Reproduce the listing starting with the line with "Task: Click the Browse button beside Filename" and going on through the line with "Action: click(x=163, y=80)", changing "Browse" to "Choose File" and leaving everything else untouched. Give only those lines.

_Material supplied_.
☆ ☆ ☆ ☆ ☆ ☆ ☆

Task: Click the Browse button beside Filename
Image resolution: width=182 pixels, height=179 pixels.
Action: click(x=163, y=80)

☆ ☆ ☆ ☆ ☆ ☆ ☆

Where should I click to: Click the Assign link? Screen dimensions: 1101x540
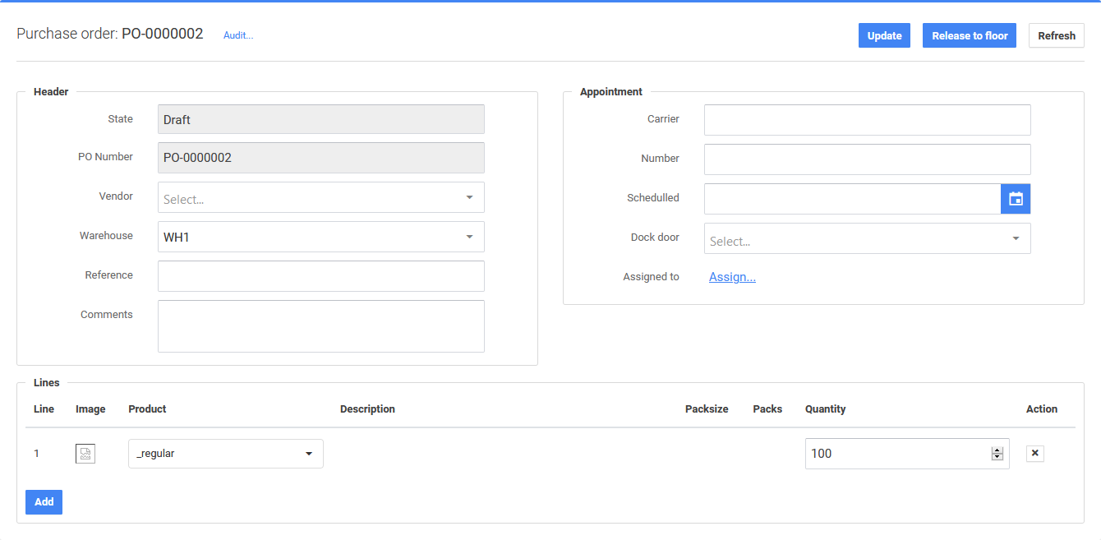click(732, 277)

☆ ☆ ☆ ☆ ☆ ☆ ☆

_The completed task_.
Task: Click the Choose File button beside Filename
Image resolution: width=182 pixels, height=179 pixels.
Action: click(x=163, y=80)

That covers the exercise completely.